→ **PASSAGE TO READ**
*** Begin section ***

Older people: Early intervention schemes lead to better health

Save money and improve lives? The NHS and councils’ early intervention scheme has, reports Jeremy Dunning

 

Saving public funds while keeping older people at home and independent is a major ambition for the NHS and local government.

And now evidence has emerged that councils and primary care trusts can achieve both goals through investment in prevention and early intervention.

Last month’s evaluation report of the Department of Health’s Partnerships for Older People Projects (Popp) showed care spending on service users fell by £2,166 per person per year after using preventive services, while users reported better outcomes.

For every £1 spent on Popp services, £1.20 was saved in spending on emergency hospital beds. The scheme, funded from 2006-8, supported 470 projects in 29 areas and benefited more than 250,000 people.

Maintain independence

More than 70% provided low-level services to help older people maintain independence, such as handyman schemes, with the rest providing targeted support to those at risk of hospital admission, including falls avoidance schemes. Just 3% of the schemes were closed after funding ceased; commissioners continued to fund the vast majority.

The NHS Confederation and the Association of Directors of Adult Social Services both back a wider roll-out of Popp-style schemes. The question is what will drive this process since health secretary Andy Burnham has said commissioners will not be directed to do so by the DH.

Resourcing a roll-out of Popp-style schemes will require money to be reinvested from decommissioned services, which will in turn require a reform of financial systems across local government and the NHS.

However, Jo Webber, deputy policy director at the NHS Confederation, is confident that a roll-out of Popps can take place “quite quickly” by, for example, using pooled budgets across councils and PCTs.

With both the NHS and councils expected to make savings from 2011-14, financial necessity may ensure change happens.

More information from www.communitycare.co.uk/popps

 

Bradford: “We can help people stay in their home”

Bradford Council received £2.3m in Popps funding during 2006-8 which has funded the Health in Mind project, to support older people with mental health problems and their carers.

This has included the establishment of two intensive support teams to provide short-term support and reablement care to people at risk of admission to acute or institutional care and to facilitate early discharge. They also respond to crises and assist carers.

Roland and Joan Ackroyd benefit from a team run by Methodist Homes for the Aged (MHA), operating out of its extra-care housing scheme called Rowanberries.

Staff including Sarah Green help Mr Ackroyd, 82, who suffers from leg ulcers and general infirmity, in getting changed every morning and night.

At the same time this takes some pressure off Mrs Ackroyd, 83. This support means they can continue to look after each other without having to move into residential care.

Senior case worker Ann Creed says the project is designed to motivate and enable people to stay independent through a variety of means, including helping with life-skills, with shopping and getting back out into the community.

She says: “It could be they’ve had a deterioration in health and that’s had a knock-on effect in well-being in the home. We go out with social services or we will go out and do an assessment and tell them what we can put in and do. The team would then go out and enable the client to go out and become independent. Sometimes it doesn’t always come off but often it does.”

After Popp funding finished, Bradford Council and Bradford and Airedale Teaching Primary Care Trust decided to sustain the project by mainstreaming the funding.

*** End section ***

→ **GIVEN RECORDS**

*** Begin section ***

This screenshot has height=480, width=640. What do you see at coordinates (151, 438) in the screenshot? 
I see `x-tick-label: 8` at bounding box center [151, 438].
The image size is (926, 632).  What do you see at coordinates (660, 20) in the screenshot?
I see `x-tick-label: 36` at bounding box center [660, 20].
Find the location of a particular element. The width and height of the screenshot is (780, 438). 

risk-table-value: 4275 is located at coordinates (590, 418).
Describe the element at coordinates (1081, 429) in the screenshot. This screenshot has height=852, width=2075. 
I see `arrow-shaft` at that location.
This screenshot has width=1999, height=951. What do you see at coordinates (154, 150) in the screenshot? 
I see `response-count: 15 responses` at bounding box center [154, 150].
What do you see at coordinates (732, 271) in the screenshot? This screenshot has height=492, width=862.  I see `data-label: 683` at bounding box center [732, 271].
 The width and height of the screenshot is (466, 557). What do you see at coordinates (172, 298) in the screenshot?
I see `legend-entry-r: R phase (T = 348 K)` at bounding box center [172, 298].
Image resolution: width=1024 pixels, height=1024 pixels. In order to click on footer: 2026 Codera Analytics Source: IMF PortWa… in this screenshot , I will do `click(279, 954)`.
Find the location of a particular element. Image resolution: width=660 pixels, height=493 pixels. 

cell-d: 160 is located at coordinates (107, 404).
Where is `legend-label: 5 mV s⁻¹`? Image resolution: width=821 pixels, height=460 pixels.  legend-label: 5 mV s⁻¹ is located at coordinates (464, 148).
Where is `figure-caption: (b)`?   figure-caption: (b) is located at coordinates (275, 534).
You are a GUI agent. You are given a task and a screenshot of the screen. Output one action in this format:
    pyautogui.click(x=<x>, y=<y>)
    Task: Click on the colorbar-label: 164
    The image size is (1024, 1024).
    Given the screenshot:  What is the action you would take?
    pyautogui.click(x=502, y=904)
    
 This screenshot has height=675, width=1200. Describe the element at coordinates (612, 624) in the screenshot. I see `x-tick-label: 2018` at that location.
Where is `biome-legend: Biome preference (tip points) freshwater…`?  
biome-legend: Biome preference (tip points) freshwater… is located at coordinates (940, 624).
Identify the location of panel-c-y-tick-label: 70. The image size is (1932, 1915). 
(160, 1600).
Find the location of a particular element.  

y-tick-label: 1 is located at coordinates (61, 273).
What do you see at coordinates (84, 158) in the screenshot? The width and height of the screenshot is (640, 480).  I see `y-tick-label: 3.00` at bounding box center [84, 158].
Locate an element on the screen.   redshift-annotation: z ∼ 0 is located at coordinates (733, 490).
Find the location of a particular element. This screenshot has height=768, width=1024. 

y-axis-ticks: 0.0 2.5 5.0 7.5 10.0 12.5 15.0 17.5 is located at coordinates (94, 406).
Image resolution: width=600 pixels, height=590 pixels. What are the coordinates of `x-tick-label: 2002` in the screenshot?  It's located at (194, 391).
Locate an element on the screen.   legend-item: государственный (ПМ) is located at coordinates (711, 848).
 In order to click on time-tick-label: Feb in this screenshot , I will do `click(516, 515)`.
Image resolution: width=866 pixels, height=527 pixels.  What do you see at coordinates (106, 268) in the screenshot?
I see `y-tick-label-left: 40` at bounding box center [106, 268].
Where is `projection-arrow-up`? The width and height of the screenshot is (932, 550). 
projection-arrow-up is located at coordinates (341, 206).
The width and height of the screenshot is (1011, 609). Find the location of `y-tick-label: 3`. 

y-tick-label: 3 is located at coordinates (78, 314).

*** End section ***

→ **EXERCISE INSTRUCTIONS**
(a) In the article on early intervention schemes for older people, how much was saved on emergency hospital beds for every £1 spent on Popp services?
(b) Carry on the article about early intervention schemes for older people from its last sentence.

→ **RESPONSES FOR EACH TASK**
(a) £1.20

(b)
The evidence indicates the project has diverted people from hospitalisation and emergency care. Though this has generated savings at the acute care end rather than in social care, the council’s strategic director for adult and community services, Moira Wilson, says:

“We totally agreed with the PCT that this is a whole-system approach rather than health or social care funding and this will become more important as council budgets get squeezed.”

“It’s shown that with the right care and support we can help people stay at home through a crisis situation,” she says.

Wilson says the plan now was for a “broader strategic development” for older people with mental health needs, which went “all the way” from early intervention to specialist services using the experience gained from Popp.

 www.bradfordhealthinmind.nhs.uk

 

Tameside opens doors to a life of independence

Jean Sutcliffe is a testament to the success of Popps. She believes that Tameside Council’s Opening Doors for Older People project has turned her life around.

The council was awarded £1.15m from the Department of Health to develop the project in the second round of Popp funding in May 2007.

The project was designed to reduce or delay older people’s need for hospital, residential or intensive home care through personalised information, advice and support at home.

It has provided support for more than 3,000 people so far. Although the Popp grant ran out in March 2009, the council and Tameside and Glossop PCT decided to extend funding for a further two years.

Until Sutcliffe, 78, came across the project she had considered herself a disabled person after developing peripheral neuropathy, which involves damage to the nervous system and has affected her mobility.

Now she sees herself as “enabled” because of the mobility aids that have been fitted in her house. “Everything done by them has improved my life,” she says. “They’ve made my home safe for me and given me confidence to use tri-walkers.”

Now Sutcliffe sees her job as encouraging other people to find out more about the project to ensure no one loses out.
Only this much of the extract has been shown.